What you need to do.
Transcribe the records below exactly as written, from the opening line through the line that contains "Entretenimiento (133, 2490)".

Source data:
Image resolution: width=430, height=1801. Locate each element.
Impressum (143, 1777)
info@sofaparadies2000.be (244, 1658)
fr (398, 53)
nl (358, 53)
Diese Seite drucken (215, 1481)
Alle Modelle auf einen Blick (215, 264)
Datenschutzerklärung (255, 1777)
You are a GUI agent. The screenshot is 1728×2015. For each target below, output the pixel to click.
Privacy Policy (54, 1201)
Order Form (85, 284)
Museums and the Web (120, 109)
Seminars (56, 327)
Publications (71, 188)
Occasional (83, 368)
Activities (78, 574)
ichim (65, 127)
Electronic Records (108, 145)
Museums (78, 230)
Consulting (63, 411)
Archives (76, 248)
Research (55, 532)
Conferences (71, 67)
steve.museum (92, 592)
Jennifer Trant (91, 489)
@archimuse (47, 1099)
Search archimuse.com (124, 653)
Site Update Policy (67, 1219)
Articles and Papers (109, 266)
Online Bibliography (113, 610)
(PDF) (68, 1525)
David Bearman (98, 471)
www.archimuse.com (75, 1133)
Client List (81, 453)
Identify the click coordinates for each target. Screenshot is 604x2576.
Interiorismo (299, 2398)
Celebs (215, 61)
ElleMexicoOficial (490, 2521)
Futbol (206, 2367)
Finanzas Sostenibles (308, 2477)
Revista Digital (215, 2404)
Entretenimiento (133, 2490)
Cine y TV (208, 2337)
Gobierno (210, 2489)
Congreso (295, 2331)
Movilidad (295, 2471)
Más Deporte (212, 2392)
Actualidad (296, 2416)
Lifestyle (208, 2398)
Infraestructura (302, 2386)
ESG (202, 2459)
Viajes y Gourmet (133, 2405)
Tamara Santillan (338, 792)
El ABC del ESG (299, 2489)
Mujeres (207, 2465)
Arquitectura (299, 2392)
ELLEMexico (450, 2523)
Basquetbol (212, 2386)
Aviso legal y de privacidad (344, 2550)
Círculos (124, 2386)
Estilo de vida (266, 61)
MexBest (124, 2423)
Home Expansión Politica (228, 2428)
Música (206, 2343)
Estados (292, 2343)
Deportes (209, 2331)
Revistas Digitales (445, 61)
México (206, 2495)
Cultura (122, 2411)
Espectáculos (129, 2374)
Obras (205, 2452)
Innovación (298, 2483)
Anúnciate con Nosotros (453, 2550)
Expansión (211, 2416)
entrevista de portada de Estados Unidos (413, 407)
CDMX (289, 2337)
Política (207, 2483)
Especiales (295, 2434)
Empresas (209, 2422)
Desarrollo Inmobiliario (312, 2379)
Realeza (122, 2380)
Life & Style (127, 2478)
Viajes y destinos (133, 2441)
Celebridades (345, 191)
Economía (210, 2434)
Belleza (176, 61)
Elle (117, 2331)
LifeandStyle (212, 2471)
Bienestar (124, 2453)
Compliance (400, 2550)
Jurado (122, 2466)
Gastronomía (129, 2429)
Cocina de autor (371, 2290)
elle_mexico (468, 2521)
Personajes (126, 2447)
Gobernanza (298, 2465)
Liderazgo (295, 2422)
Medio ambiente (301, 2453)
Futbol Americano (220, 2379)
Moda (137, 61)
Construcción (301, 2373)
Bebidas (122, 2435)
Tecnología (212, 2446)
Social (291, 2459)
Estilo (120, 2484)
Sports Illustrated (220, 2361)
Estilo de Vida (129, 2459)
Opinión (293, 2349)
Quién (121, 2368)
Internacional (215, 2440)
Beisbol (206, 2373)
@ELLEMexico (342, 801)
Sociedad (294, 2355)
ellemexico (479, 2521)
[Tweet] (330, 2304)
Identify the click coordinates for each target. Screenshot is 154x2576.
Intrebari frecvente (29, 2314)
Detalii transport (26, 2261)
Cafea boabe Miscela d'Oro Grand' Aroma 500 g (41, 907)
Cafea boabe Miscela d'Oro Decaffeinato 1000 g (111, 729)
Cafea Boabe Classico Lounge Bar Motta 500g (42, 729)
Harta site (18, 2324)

Solution to this exercise.
Image resolution: width=430, height=1801. Locate each element.
Impressum (143, 1777)
info@sofaparadies2000.be (244, 1658)
fr (398, 53)
nl (358, 53)
Diese Seite drucken (215, 1481)
Alle Modelle auf einen Blick (215, 264)
Datenschutzerklärung (255, 1777)
You are a GUI agent. The screenshot is 1728×2015. For each target below, output the pixel to click.
Privacy Policy (54, 1201)
Order Form (85, 284)
Museums and the Web (120, 109)
Seminars (56, 327)
Publications (71, 188)
Occasional (83, 368)
Activities (78, 574)
ichim (65, 127)
Electronic Records (108, 145)
Museums (78, 230)
Consulting (63, 411)
Archives (76, 248)
Research (55, 532)
Conferences (71, 67)
steve.museum (92, 592)
Jennifer Trant (91, 489)
@archimuse (47, 1099)
Search archimuse.com (124, 653)
Site Update Policy (67, 1219)
Articles and Papers (109, 266)
Online Bibliography (113, 610)
(PDF) (68, 1525)
David Bearman (98, 471)
www.archimuse.com (75, 1133)
Client List (81, 453)
Identify the click coordinates for each target. Screenshot is 604x2576.
Interiorismo (299, 2398)
Celebs (215, 61)
ElleMexicoOficial (490, 2521)
Futbol (206, 2367)
Finanzas Sostenibles (308, 2477)
Revista Digital (215, 2404)
Entretenimiento (133, 2490)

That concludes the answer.